In the passage on section 23 of the Defamation Act, which case held Hunt J's obiter statement that the trial judge relied on?

+++ SELECTED TEXT

The section 23 issue
11The appellant contended that her Honour erred in law in determining that leave pursuant to s 23 cannot be granted retrospectively.
12The Defamation Act, s 23 provides:
"23Leave required for further proceedings in relation to publication of same defamatory matter
If a person has brought defamation proceedings for damages (whether in this jurisdiction or elsewhere) against any person in relation to the publication of any matter, the person cannot bring further defamation proceedings for damages against the same defendant in relation to the same or any other publication of the same or like matter, except with the leave of the court in which the further proceedings are to be brought."
13The trial judge stated, at [24], that the clear language of s 23 "evince[d] an intention to address the vice of multiple proceedings". Her Honour observed that the provision did so by placing the onus on a plaintiff who had commenced proceedings (whether within the jurisdiction or not) to persuade the court in which the further proceeding was to be brought that it would not be an abuse of process to do so. Her Honour held, at [25], that she did not have power to grant leave retrospectively.
14Her Honour was reinforced in her construction of s 23 by the obiter statement of Hunt J in Spautz v Kirby (1989) 21 NSWLR 27 in respect of the equivalent provision in the Defamation Act 1974, s 9(3). In respect of that provision, Hunt J said, at 30:
"The requirement that leave be obtained is on its face intended to prevent an abuse of process when separate and successive proceedings are brought against the same defendant in respect of the same matter (as defined). There is nothing in the statute which warrants an interpretation of s 9(3) that the plaintiff may validly bring the proceedings without leave provided that leave is obtained subsequently if and when objection is taken to them. The abuse has already happened by that stage."
15The appellant submitted that her Honour's construction of s 23 was incorrect. He submitted that s 23 was a procedural provision, so that non-compliance could be cured retrospectively by an order nunc pro tunc. The appellant submitted that the construction for which he contended was well based in the principles stated by this Court in Woods v Bate (1986) 7 NSWLR 560 at 567 per McHugh JA (as his Honour then was) (Hope JA agreeing) and by the High Court in Project Blue Sky v Australian Broadcasting Authority [1998] HCA 28; 194 CLR 355 at 390-391. The appellant also submitted that his preferred construction was supported by authority and, in particular, the High Court's decision in Emanuele v Australian Securities Commission [1997] HCA 20; 188 CLR 114. The appellant's submission recognised that if the section was a precondition to jurisdiction, then retrospective leave could not be granted.
16In Woods v Bate, McHugh JA, at 567, stated that there were many examples of cases where the validity of an act was upheld, even though an anterior condition had not been fulfilled. His Honour considered this was appropriate:
"... unless the purpose of the provision can only be achieved by invalidating the result of any departure from it, irrespective of the circumstances or resulting injustice ..."
17Although Woods v Bate was decided in the context of the classification of statutory conditions as "mandatory" or "directory", the quoted extract states a fundamental principle of statutory construction.

++++++
+++ RECORDS PROVIDED

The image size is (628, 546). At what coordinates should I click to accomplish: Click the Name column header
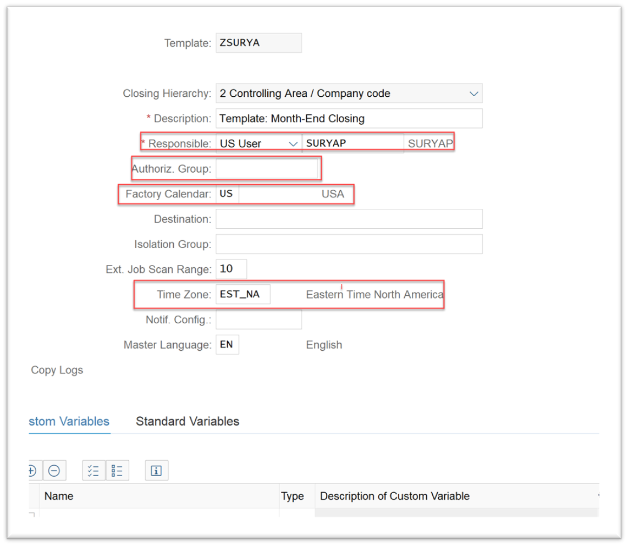(x=59, y=496)
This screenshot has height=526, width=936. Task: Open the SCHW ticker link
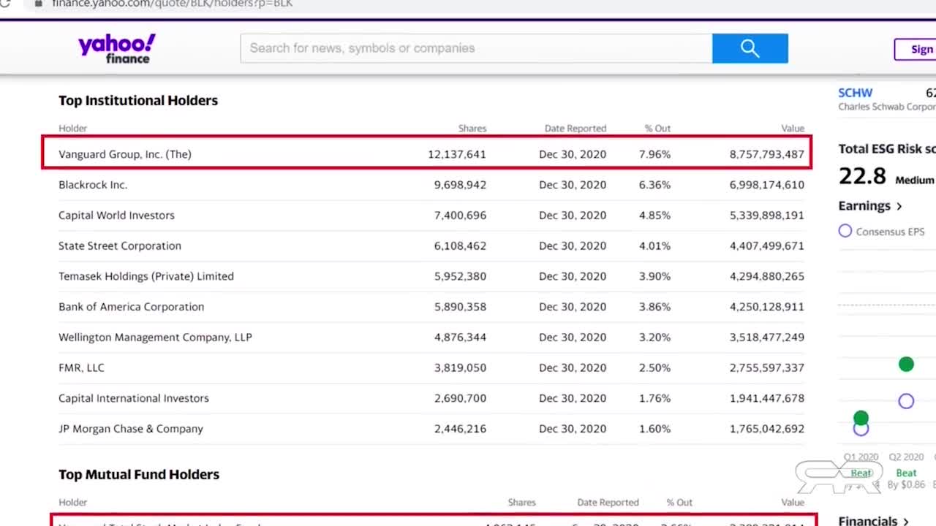click(x=855, y=93)
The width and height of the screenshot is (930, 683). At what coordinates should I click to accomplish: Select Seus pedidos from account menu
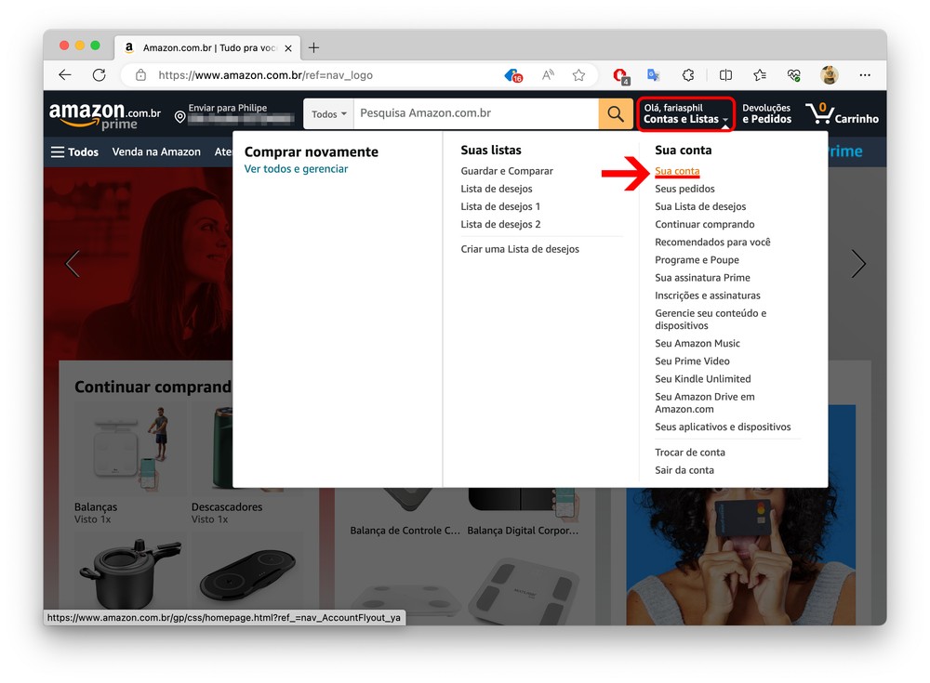684,189
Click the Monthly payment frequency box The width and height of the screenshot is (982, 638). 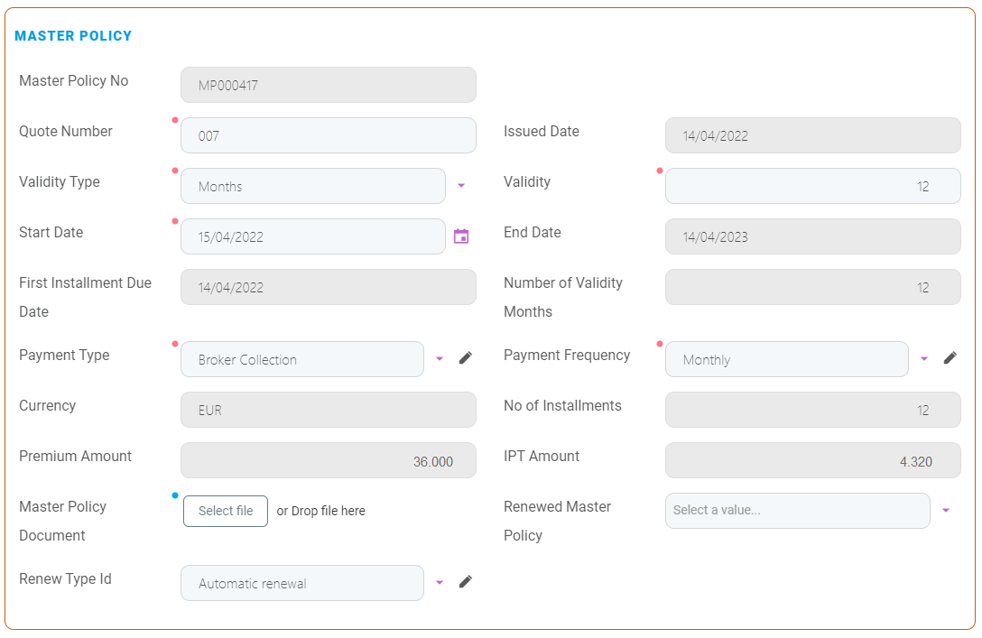786,359
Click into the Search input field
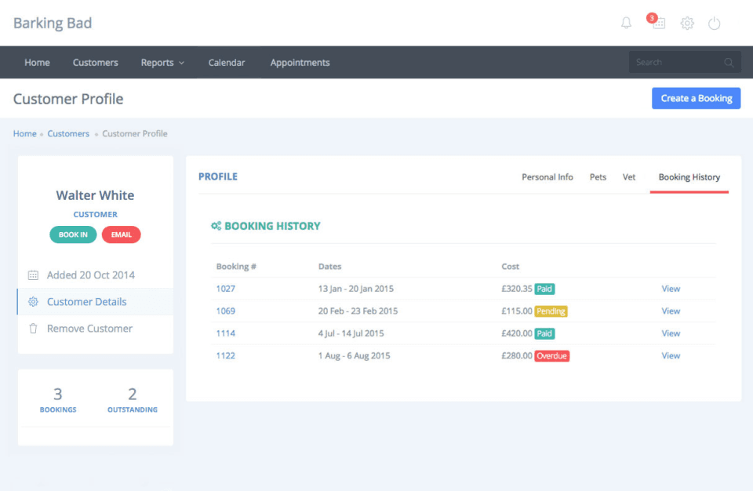 [677, 63]
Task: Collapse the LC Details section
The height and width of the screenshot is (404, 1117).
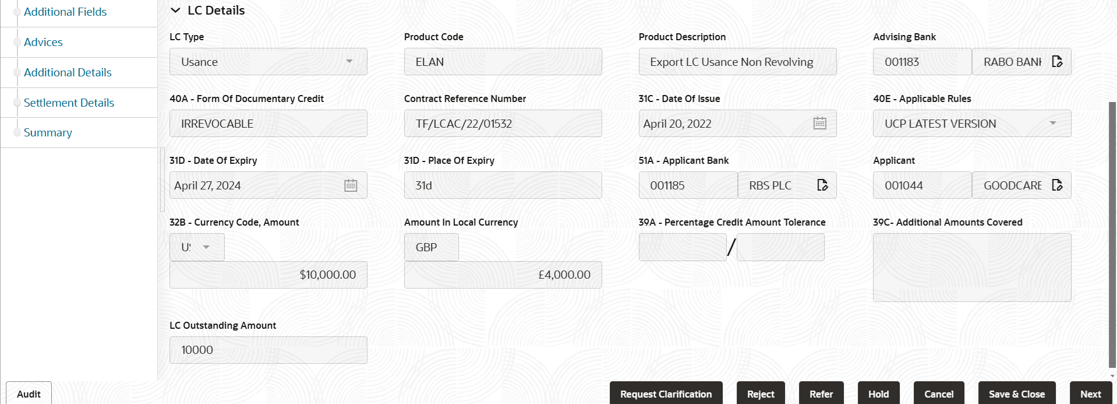Action: pyautogui.click(x=175, y=10)
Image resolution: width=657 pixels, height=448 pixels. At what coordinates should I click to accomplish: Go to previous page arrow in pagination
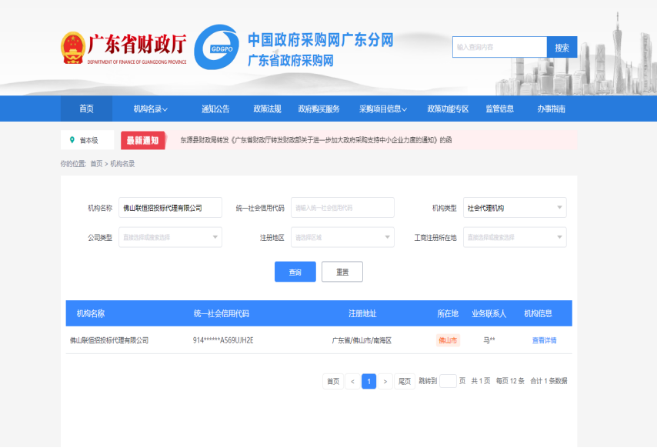point(352,381)
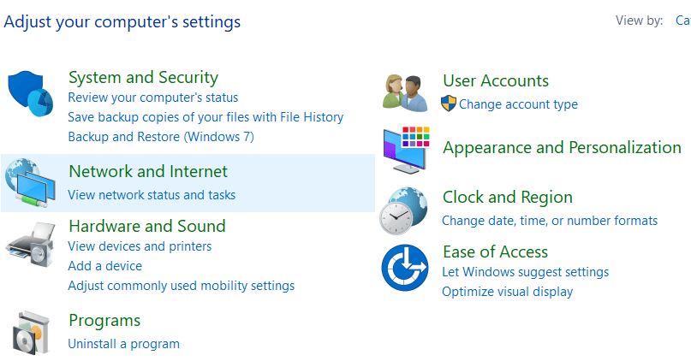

++++++

▶ [OUTPUT]
Spautz v Kirby (1989) 21 NSWLR 27